Challenge — Return the records unchanged, beginning with the line that contains "You are a computer-use agent." and continuing through the end of the records, including both of those lines.

Rows —
☆ ☆ ☆ ☆ ☆ ☆ ☆

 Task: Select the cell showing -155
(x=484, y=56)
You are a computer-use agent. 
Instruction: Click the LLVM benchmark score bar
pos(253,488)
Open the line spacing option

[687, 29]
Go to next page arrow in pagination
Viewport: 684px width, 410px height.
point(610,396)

☆ ☆ ☆ ☆ ☆ ☆ ☆

Answer to the exercise —
You are a computer-use agent. 
Instruction: Click the LLVM benchmark score bar
pos(253,488)
Open the line spacing option

[687, 29]
Go to next page arrow in pagination
Viewport: 684px width, 410px height.
point(610,396)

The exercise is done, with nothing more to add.